The stuff you DON'T need

I’VE OFTEN THOUGHT that the three most important attributes for a long-distance cruising sailboat are seaworthiness, strength, and simplicity. Of the three, simplicity seems to be the most difficult to attain.

There is a lot of pressure from one’s peers, and from marine manufacturers with goods to sell, for you to constantly upgrade your boat with the latest gear, often in the name of  safety. But safety, in my book, is often a serendipitous by-product of simplicity.

For instance, here is a list of stuff long-distance cruisers don’t necessarily have to have on their boats:
Full-length battens
Electric bilge pump
Boom brake
Non-drip propeller shaft seal
Loose-footed mainsail
Dutchman mainsail control
Mainsheet traveler adjustable under load
Self-tailing winches
Anchor winch (capstan)
Jib roller furler
Folding (feathering) propeller
Extra-large (after-market) alternator
Digital voltmeter
LED lights
Three-stage “smart” regulator
Masthead anchor light
SSB radio
Laptop computer
Outboard motor for the dinghy
Chartplotter GPS
Cabin heater
Fresh water maker
Pressure water
Water heater
Gimbaled cooker
Halyards led to cockpit
Chart table
Entertainment center
I know people who have crossed oceans without any of the equipment listed above. I myself have cruised the wilderness Pacific Coast of British Columbia’s Vancouver Island for six weeks at a time without any of that equipment. This doesn’t make me a hero but it doesn’t make me irresponsible, either. Simplicity has many rewards. And it makes coming home to a hot shower and a cold beer so much nicer.

Today’s Thought
Blissful are the simple, for they shall have much peace.
—Thomas Ā Kempis, De Imitatione Christ

“Why did your algebra teacher confiscate your rubber-band pistol?”
“She said it was a weapon of math disruption.”
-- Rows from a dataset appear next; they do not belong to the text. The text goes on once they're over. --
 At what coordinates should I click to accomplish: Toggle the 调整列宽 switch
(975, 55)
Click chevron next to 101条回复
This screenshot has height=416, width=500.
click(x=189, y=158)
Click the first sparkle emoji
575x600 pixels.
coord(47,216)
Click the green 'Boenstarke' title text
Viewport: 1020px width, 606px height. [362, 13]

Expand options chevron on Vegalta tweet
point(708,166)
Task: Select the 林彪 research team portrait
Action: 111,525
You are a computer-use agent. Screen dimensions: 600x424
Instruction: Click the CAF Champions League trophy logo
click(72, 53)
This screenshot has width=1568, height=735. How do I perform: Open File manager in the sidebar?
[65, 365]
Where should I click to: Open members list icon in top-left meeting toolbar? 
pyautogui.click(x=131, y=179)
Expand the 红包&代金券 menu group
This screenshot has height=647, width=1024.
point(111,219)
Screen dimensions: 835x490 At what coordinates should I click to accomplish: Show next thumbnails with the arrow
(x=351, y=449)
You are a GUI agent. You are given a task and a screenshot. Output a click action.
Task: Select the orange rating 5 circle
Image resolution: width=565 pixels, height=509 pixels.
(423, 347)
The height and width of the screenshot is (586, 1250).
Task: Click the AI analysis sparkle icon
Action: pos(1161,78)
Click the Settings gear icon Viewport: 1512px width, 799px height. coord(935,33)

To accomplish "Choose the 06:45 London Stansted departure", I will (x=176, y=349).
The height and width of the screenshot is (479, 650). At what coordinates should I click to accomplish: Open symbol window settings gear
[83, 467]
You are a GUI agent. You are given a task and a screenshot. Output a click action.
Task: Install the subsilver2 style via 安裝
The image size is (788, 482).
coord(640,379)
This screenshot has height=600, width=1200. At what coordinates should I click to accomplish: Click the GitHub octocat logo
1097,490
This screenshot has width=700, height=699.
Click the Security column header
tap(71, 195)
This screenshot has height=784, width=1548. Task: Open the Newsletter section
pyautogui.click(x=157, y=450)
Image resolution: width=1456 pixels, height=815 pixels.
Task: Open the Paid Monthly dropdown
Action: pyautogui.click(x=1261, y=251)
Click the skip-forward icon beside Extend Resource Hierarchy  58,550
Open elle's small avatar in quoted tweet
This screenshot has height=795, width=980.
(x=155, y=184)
(Drop by every Monday, Wednesday, Friday for a new Mainly about Boats column.)


JP said...

Slocum did manage to sail round the world with only the basics, but then again he finally was lost at sea. An EPIRB might not necessary most of the time but that changes when the boat is sinking under you. A lot of ocean sailing is about risk management, and having some sort of comms, whether SSB or satphone, can help reduce that risk. It also allows you to provide support to other yachts that might need it. I have sailed to the arctic circle in a 32 foot boat without heating or hot water but made sure we had EPIRBs and an Iridium phone.

The Unlikely Boatbuilder said...

Actually, I think that if you make the decision to sail to the arctic in a 32 foot boat, you shouldn't expect to call for help if you get into trouble. Just my opinion.